Pour rappel, l'IA générative est alimentée par des modèles d'apprentissage machine (ML) - de très grands modèles (connus sous le nom de Large Language Models ou LLM) qui sont pré-entraînés sur de vastes quantités de données et communément appelés modèles de base (FM).

L'usage n'est d'ailleurs pas nouveau. « Des modèles quantitatifs sophistiqués sont utilisés depuis un certain temps dans la gestion des investissements. Certains d'entre eux intègrent des éléments d'IA, tels que l'interprétation de textes et de discours de dirigeants d'entreprises pour y déceler des signes d'optimisme quant à la croissance future », note David Garcia, consultant en investissement du cabinet américain LCP.

La révolution se fait davantage sur l'accessibilité de l'IA. « BNP Paribas Asset Management travaille sur un cas d'usage d'IA générative dans le domaine de l'ingénierie financière : primo, pour personnaliser davantage le portefeuille client grâce à l'amélioration des algorithmes et, deuxio, pour générer du texte permettant aux conseillers d'expliquer plus facilement aux clients les attributions de performance du portefeuille (mouvements, titres achetés et vendus, rééquilibrage...) », résume encore le CDO.

----------

Consigne: Recopiez le passage de l'extrait sur l'IA générative situé entre « Pour rappel, l'IA » et « cabinet américain LCP. » inclus, en remplaçant « apprentissage machine » par « apprentissage automatique ».

Données extraites:
----------

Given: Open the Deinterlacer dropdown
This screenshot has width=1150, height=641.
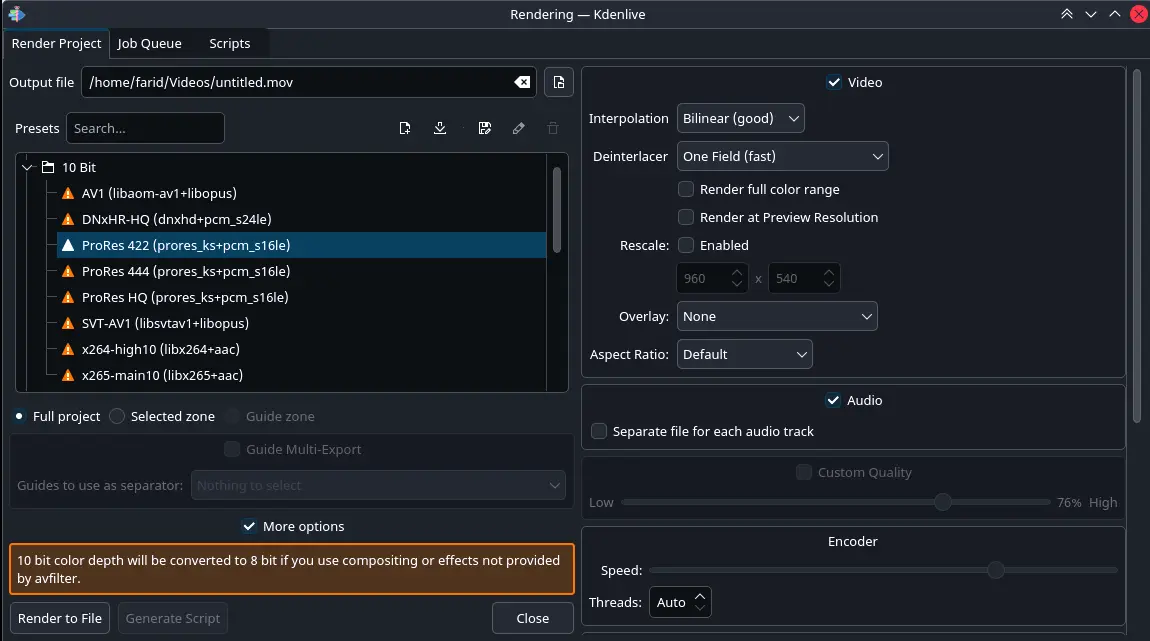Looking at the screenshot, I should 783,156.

----------

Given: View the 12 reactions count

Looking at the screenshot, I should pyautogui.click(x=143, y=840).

----------

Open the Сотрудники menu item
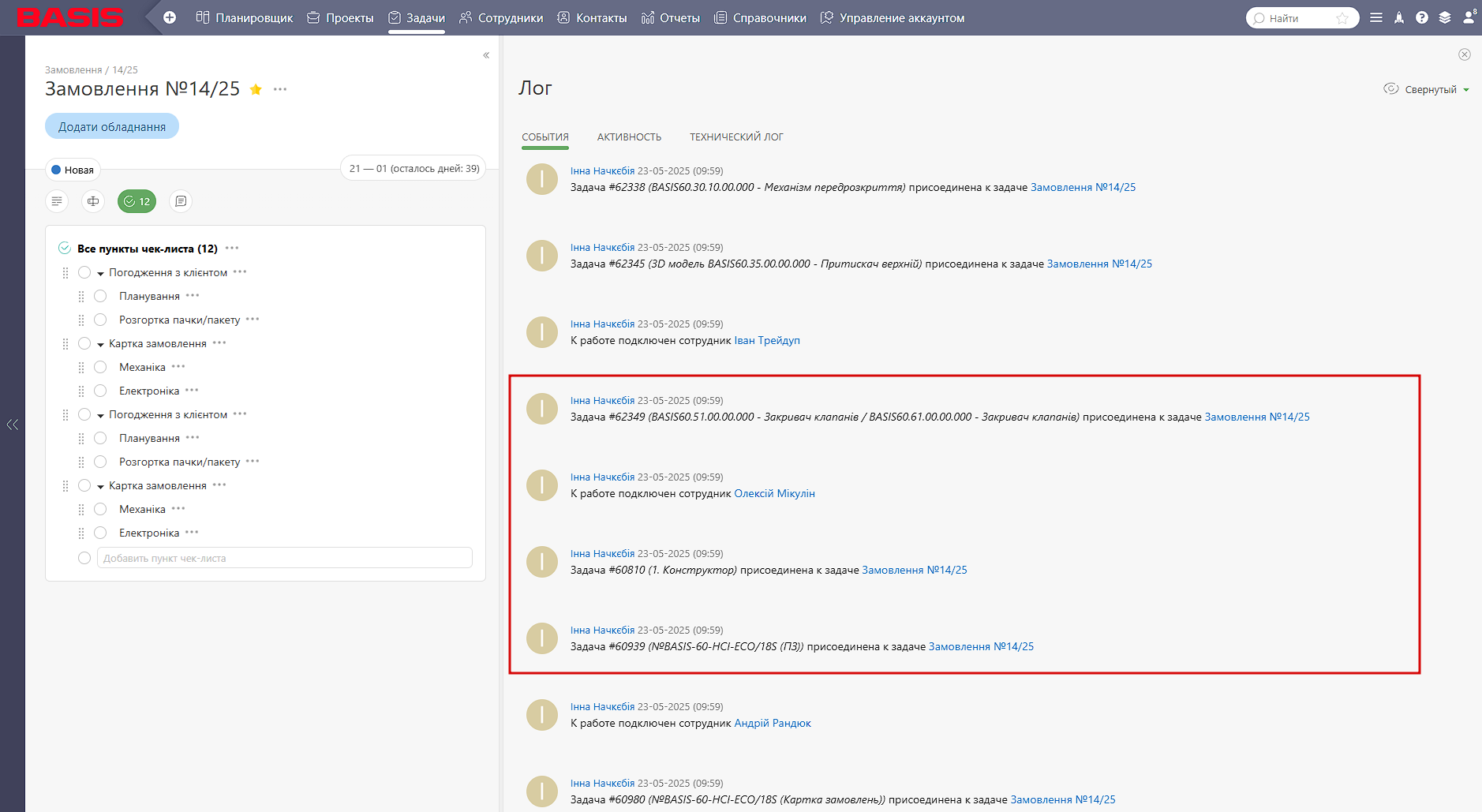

----------

Résultat:
Pour rappel, l'IA générative est alimentée par des modèles d'apprentissage automatique (ML) - de très grands modèles (connus sous le nom de Large Language Models ou LLM) qui sont pré-entraînés sur de vastes quantités de données et communément appelés modèles de base (FM).

L'usage n'est d'ailleurs pas nouveau. « Des modèles quantitatifs sophistiqués sont utilisés depuis un certain temps dans la gestion des investissements. Certains d'entre eux intègrent des éléments d'IA, tels que l'interprétation de textes et de discours de dirigeants d'entreprises pour y déceler des signes d'optimisme quant à la croissance future », note David Garcia, consultant en investissement du cabinet américain LCP.